The Truth Behind the Scope of the Endpoint Problem in the Enterprise

Jan 12, 2017 6:41:06 PM

The Evolution of the “Endpoint”
Over the past few years, the perception of what an “endpoint” is, and therefore the definition, has changed. The original perception was a user workstation independent of operating system. With the expansion of functionality, data persistence, Internet connectivity, and ultimately the threats against them, that definition no longer applies. Laptops became included, then smartphones, servers, tablets, internal file shares, and dedicated or special function devices such as point of sale terminals and processors.

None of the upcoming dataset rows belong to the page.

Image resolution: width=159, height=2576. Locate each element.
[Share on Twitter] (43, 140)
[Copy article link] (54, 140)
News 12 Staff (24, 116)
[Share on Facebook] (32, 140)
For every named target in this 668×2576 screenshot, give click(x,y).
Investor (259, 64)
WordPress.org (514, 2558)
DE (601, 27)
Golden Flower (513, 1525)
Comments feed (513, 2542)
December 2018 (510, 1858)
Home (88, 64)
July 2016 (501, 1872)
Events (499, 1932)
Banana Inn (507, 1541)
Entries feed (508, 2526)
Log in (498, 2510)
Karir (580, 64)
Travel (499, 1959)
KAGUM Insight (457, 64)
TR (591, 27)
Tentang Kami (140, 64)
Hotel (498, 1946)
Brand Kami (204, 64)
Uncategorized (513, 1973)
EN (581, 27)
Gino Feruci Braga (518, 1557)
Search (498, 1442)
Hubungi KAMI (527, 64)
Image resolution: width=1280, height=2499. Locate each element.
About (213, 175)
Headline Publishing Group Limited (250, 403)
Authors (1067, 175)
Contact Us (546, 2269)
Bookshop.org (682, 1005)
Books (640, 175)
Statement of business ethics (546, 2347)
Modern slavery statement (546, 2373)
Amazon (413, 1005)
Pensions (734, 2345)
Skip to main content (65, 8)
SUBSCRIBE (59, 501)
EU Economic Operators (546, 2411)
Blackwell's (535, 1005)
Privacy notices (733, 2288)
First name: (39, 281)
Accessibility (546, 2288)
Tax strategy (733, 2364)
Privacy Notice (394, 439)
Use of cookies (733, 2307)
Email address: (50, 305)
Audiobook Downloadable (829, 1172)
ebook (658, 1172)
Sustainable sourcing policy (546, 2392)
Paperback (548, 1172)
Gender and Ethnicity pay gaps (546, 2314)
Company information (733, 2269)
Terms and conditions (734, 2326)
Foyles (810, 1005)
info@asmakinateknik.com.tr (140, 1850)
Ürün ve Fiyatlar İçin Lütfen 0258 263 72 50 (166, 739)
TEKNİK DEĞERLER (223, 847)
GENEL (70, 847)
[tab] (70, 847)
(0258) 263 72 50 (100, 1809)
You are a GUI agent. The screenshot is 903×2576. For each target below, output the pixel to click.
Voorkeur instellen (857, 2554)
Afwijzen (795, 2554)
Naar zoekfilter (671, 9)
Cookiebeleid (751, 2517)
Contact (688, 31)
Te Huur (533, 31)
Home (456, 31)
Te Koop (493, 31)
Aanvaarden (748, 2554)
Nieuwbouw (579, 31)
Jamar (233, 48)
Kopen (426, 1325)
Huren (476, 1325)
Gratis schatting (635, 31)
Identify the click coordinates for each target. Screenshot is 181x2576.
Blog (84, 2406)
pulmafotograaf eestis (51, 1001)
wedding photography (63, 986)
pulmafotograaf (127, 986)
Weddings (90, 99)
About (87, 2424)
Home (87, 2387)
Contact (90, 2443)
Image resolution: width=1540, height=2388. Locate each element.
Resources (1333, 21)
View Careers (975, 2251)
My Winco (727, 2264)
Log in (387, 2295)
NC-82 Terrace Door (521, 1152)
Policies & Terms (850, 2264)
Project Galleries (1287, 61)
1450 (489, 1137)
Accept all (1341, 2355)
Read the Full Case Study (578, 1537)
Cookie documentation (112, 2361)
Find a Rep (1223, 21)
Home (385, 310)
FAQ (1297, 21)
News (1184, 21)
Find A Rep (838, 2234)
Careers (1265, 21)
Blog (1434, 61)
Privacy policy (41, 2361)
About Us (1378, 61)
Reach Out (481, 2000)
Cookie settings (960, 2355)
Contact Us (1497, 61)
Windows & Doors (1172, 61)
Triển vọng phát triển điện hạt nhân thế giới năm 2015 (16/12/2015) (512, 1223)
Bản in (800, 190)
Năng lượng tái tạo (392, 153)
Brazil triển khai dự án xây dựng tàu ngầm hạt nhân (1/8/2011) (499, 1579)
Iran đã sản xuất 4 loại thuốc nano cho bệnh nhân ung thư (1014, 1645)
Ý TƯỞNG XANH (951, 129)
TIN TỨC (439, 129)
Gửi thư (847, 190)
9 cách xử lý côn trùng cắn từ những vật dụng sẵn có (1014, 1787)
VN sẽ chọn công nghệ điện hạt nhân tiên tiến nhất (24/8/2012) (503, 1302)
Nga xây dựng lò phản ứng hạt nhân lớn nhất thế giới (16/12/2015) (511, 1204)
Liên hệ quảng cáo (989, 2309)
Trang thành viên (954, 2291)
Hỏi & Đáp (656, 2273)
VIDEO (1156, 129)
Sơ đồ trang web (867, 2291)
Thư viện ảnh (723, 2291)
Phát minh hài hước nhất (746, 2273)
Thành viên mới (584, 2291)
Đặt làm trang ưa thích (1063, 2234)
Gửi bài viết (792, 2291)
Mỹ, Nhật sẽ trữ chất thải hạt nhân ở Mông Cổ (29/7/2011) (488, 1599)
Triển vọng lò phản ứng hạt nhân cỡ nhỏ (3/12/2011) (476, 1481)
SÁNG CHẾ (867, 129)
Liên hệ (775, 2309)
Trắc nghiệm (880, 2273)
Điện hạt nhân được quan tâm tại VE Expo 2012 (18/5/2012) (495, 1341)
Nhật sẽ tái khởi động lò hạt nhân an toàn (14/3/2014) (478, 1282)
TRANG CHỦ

This change in perception is actually a great awakening on the part of IT and business personnel. They are more willing to accept that any location in the business where information is stored or processed is an endpoint, from the protection perspective. With this awakening comes a heightened concern about what types of endpoints are in the corporate environment, who owns and manages them, what types of work and associated data are on them, and how they will be protected. In parallel to this heightened awareness, EMA research found that attention on endpoint protection and the value of solutions providing protection capabilities including prevention, detection, and/or incident response, jumped from 9th place to 2nd place in terms of perceived value based on total cost of ownership.1 When compared to 17 other security technology categories, there is a significant lack of consumer confidence in endpoint prevention as a capability. Twenty-two percent (22%) of research respondents rated prevention as their least confident security control, which is twenty-nine percent (29%) higher than the next closest control.2

Endpoint Protection is Greater Than Prevention
Ten years ago, the perception of the endpoint focusing on PCs and laptops, the lack of mobile devices and common deployment IoT devices, and other factors made relying on endpoint antivirus for endpoint protection a pretty good bet. Today, such is not the case. The approach of relying on an endpoint prevention product for protecting the environment is sheer folly. Though the endpoint prevention solutions are good, at this point no single solution covers all use cases on all types of devices. It is the scope of devices and the fact that many of them are personally owned, and therefore not managed by the organization, that brings the concern.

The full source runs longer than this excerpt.